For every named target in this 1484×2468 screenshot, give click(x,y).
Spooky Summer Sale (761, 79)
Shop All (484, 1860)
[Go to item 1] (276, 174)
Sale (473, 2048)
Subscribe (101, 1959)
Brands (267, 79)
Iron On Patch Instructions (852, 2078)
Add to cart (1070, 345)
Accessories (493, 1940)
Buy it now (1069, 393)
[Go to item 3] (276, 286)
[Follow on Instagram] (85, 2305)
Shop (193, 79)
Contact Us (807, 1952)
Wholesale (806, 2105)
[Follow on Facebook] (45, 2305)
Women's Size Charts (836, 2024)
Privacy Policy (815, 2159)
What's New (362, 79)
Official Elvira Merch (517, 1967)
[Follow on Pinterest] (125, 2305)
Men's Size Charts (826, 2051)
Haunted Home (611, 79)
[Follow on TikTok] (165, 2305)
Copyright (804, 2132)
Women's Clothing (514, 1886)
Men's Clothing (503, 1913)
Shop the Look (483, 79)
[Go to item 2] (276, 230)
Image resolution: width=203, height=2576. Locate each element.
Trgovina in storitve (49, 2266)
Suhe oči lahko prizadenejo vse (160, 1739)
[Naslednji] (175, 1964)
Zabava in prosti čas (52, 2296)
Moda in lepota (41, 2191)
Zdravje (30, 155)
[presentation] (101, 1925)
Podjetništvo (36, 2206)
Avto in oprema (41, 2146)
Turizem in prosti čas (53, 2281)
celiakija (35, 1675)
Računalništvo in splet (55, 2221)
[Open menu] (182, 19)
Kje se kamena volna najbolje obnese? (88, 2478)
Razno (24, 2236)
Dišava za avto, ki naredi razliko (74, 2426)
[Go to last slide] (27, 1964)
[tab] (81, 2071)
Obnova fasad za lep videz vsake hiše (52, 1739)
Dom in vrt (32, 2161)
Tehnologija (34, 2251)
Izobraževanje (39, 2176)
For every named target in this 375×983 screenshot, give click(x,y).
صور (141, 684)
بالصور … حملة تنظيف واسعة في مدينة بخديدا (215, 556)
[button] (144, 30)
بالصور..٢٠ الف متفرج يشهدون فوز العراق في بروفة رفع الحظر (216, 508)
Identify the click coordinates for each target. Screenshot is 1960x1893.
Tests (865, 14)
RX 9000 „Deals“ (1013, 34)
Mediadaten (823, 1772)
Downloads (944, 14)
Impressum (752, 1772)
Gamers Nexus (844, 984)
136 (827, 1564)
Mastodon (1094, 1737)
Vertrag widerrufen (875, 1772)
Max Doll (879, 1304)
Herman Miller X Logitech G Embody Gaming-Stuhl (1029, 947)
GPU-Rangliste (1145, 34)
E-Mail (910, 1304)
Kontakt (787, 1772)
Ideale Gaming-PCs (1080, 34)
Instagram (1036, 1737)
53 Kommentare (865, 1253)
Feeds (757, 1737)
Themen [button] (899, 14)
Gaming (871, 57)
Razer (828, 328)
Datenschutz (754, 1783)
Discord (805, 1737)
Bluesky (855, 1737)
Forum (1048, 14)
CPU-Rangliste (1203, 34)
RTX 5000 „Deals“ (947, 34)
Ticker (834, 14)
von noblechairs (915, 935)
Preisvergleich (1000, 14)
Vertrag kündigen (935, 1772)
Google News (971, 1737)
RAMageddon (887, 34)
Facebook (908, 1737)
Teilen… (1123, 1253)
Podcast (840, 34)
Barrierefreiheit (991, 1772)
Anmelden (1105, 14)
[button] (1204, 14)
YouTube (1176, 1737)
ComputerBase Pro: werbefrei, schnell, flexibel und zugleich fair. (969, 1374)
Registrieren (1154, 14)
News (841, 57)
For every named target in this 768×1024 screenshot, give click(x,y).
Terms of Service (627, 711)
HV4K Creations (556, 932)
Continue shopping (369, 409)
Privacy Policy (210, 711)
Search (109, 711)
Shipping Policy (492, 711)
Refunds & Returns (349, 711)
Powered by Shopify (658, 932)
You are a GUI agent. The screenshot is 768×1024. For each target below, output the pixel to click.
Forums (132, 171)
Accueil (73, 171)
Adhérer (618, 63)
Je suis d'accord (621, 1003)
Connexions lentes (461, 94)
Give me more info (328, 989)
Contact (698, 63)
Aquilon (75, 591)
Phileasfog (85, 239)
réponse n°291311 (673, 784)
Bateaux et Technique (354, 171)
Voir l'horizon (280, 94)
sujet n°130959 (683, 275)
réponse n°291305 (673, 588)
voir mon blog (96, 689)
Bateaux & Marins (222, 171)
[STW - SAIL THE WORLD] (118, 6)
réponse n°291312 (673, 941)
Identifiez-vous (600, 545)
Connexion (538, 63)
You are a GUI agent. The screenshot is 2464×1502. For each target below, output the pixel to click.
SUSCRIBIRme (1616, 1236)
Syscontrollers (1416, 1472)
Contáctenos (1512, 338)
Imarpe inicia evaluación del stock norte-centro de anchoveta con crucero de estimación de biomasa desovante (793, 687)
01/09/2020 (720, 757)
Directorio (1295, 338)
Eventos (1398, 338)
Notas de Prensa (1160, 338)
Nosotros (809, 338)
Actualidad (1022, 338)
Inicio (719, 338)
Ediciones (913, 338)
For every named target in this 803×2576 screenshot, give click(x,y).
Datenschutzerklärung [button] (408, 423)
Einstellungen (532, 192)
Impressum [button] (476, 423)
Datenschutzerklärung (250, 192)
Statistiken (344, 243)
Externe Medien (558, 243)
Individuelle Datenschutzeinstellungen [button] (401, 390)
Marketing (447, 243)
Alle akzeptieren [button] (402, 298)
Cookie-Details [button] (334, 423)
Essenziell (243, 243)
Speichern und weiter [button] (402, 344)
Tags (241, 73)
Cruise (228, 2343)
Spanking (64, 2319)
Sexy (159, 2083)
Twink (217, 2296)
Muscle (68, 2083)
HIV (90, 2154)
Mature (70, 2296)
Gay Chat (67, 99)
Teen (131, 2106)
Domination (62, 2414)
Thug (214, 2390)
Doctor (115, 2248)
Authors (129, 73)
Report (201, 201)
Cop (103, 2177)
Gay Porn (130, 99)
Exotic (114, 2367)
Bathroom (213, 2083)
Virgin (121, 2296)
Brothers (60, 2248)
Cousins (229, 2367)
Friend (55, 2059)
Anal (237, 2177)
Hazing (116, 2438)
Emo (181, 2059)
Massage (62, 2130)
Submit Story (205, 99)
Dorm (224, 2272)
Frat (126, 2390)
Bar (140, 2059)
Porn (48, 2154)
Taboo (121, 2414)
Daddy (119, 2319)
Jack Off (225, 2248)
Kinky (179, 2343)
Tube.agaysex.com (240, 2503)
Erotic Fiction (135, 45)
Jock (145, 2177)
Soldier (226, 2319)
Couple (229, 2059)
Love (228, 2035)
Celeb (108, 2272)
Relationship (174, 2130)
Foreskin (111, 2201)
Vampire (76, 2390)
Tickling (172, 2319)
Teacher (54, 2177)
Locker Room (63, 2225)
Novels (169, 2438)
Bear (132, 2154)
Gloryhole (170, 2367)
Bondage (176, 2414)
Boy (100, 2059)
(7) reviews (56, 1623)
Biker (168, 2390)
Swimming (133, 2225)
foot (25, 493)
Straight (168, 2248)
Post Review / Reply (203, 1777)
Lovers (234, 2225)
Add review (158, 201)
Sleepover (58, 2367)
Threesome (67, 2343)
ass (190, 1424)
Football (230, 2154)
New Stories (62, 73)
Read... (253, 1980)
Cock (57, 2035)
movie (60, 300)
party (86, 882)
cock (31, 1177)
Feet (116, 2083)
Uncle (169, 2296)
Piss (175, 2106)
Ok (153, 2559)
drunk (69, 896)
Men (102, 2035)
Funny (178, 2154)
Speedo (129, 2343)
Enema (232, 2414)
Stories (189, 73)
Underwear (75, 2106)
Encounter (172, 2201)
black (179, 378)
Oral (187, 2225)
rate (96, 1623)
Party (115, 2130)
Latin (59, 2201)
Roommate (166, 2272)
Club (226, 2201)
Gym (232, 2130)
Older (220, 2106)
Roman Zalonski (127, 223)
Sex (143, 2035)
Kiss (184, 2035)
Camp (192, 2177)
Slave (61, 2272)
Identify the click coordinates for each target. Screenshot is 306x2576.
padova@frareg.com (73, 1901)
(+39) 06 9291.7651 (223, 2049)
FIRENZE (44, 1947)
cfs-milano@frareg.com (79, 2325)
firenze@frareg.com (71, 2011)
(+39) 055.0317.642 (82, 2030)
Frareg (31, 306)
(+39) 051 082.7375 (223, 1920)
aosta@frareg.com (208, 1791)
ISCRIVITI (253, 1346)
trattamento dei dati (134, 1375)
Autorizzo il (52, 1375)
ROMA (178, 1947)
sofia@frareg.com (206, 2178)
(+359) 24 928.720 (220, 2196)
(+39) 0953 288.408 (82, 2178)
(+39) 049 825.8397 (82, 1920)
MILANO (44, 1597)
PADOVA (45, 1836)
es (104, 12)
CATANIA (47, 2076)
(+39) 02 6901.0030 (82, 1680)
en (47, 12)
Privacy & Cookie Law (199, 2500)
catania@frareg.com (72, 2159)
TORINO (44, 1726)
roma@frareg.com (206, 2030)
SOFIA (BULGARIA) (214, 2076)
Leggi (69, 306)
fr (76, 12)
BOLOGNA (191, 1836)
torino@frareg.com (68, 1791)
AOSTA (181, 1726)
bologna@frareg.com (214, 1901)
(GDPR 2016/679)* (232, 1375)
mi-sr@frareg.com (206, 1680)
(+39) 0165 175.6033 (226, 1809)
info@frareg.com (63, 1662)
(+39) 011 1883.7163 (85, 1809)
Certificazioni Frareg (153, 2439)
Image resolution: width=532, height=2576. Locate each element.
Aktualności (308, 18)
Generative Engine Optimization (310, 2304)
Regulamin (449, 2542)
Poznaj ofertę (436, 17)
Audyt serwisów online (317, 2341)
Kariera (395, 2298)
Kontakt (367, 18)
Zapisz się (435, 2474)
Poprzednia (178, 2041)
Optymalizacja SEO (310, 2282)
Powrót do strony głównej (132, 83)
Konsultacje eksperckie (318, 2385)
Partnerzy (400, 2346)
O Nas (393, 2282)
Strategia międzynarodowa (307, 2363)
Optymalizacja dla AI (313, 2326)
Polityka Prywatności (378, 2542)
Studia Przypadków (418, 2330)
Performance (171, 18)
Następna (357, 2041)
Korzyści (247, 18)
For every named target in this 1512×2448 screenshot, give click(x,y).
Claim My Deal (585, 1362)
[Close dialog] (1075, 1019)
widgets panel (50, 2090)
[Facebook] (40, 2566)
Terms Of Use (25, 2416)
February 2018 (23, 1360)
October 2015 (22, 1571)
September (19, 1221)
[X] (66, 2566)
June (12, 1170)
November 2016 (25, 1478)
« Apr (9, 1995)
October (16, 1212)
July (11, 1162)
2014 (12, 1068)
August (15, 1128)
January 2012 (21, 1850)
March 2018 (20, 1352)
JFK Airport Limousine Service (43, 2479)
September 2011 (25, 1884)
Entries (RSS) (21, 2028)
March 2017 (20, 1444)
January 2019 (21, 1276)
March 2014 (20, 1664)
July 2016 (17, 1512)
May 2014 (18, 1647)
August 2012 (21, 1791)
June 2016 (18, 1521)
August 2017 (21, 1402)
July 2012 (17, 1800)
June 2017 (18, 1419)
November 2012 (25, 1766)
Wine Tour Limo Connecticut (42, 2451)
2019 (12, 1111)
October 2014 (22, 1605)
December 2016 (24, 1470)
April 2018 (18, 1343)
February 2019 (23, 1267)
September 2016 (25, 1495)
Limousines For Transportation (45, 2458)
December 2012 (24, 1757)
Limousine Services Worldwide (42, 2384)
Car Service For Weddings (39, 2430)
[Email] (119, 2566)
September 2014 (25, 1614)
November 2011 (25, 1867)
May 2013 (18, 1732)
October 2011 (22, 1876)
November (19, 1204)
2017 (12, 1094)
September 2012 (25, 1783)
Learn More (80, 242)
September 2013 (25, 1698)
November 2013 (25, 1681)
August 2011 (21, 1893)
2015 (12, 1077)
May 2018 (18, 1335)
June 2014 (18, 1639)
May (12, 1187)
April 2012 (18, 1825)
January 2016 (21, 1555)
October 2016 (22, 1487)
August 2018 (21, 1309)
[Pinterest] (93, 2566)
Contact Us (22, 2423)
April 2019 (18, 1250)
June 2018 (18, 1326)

※

[WHAT TO DO] In the data above, repeat exactly each line from the first through the line that contains "بالصور..٢٠ الف متفرج", and give nothing else.

[ANSWER TO THIS EXERCISE]
For every named target in this 1484×2468 screenshot, give click(x,y).
Spooky Summer Sale (761, 79)
Shop All (484, 1860)
[Go to item 1] (276, 174)
Sale (473, 2048)
Subscribe (101, 1959)
Brands (267, 79)
Iron On Patch Instructions (852, 2078)
Add to cart (1070, 345)
Accessories (493, 1940)
Buy it now (1069, 393)
[Go to item 3] (276, 286)
[Follow on Instagram] (85, 2305)
Shop (193, 79)
Contact Us (807, 1952)
Wholesale (806, 2105)
[Follow on Facebook] (45, 2305)
Women's Size Charts (836, 2024)
Privacy Policy (815, 2159)
What's New (362, 79)
Official Elvira Merch (517, 1967)
[Follow on Pinterest] (125, 2305)
Men's Size Charts (826, 2051)
Haunted Home (611, 79)
[Follow on TikTok] (165, 2305)
Copyright (804, 2132)
Women's Clothing (514, 1886)
Men's Clothing (503, 1913)
Shop the Look (483, 79)
[Go to item 2] (276, 230)
Image resolution: width=203, height=2576. Locate each element.
Trgovina in storitve (49, 2266)
Suhe oči lahko prizadenejo vse (160, 1739)
[Naslednji] (175, 1964)
Zabava in prosti čas (52, 2296)
Moda in lepota (41, 2191)
Zdravje (30, 155)
[presentation] (101, 1925)
Podjetništvo (36, 2206)
Avto in oprema (41, 2146)
Turizem in prosti čas (53, 2281)
celiakija (35, 1675)
Računalništvo in splet (55, 2221)
[Open menu] (182, 19)
Kje se kamena volna najbolje obnese? (88, 2478)
Razno (24, 2236)
Dišava za avto, ki naredi razliko (74, 2426)
[Go to last slide] (27, 1964)
[tab] (81, 2071)
Obnova fasad za lep videz vsake hiše (52, 1739)
Dom in vrt (32, 2161)
Tehnologija (34, 2251)
Izobraževanje (39, 2176)
For every named target in this 375×983 screenshot, give click(x,y).
صور (141, 684)
بالصور … حملة تنظيف واسعة في مدينة بخديدا (215, 556)
[button] (144, 30)
بالصور..٢٠ الف متفرج يشهدون فوز العراق في بروفة رفع الحظر (216, 508)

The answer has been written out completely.